In 2008, the first documentary, “Angels of Austria: The Church That Reached Out To Holocaust Survivors”, was being presented all over New England. In 2009, Judy decided to move to the Boston area in order to open up more opportunities for growth. She joined HudTV, the Hudson TV access station, gained more education and experience and contributed many tv shows. Once in Massachusetts, several individuals hired her to produce their own family histories in video. Some of them are previews on the website,
She began editing for other producers, businesses, non-profits, and produced many TV shows. In 2010, she had the idea of producing a documentary to honor her mentor David C Baker, who had passed away in 1999. Fund-raising, creating websites, blogs, publicity posters, setting up 5 community events during the month of the movie debut, and finally getting the movie accepted and aired on New Hampshire Public TV took about 3 years.

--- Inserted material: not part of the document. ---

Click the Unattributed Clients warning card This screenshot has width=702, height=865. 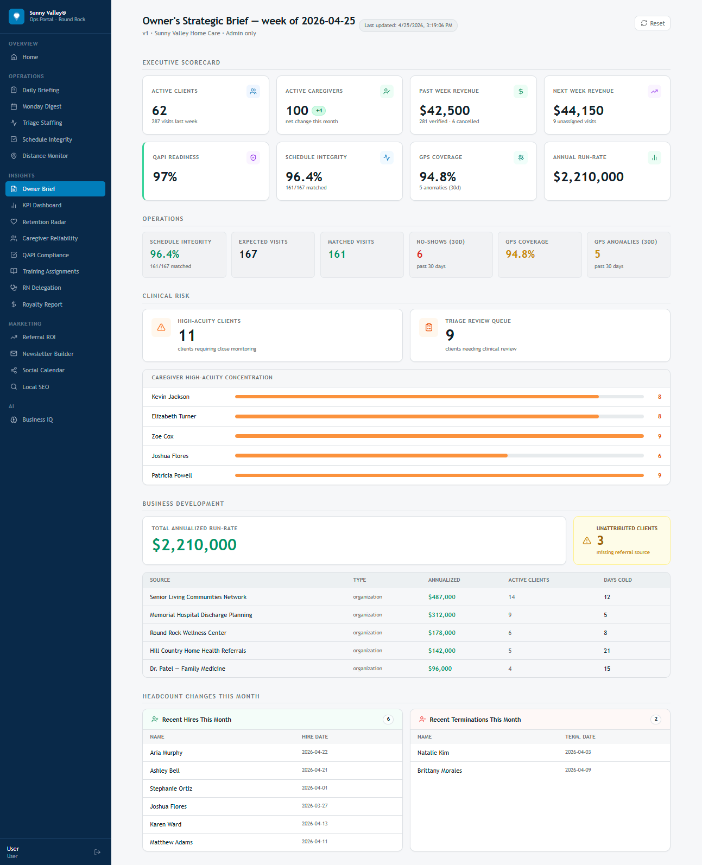pos(621,540)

Now, summer of 2014, Ms. Faust is filming and editing for small businesses: speakers, musicians, and even Gala auctioneer champions, while still presenting her two documentaries at librairies, colleges, senior communites, and other venues. She continues to supply TV shows to Hudtv.org while giving free exposure to those who hire her. Then the tv shows can be seen all over the country.
The vast variety of her work can be viewed at her website, http://www.connectyourstories.com
She can be reached at 978-212-2345 or email Judy@connectyourstories.com
In the Spotlight Interview
1. Please share with us the inception of Connect Your Stories Video Productions.
Judy: Back in 1994, when I was a freelance art teacher for my own business, Young At Art, my mother asked me to begin writing her personal lifestory. I began researching our family history and gathered facts to support a full-fledged historical novel based on her life. By 2006, I decided to narrow down the story to one topic to present to schools. The presentation would be about healing from the Holocaust, an unusual topic. I knew the written word or powerpoint was not going to be satisfactory for me. So I bought a new imac and started to learn how to make a documentary!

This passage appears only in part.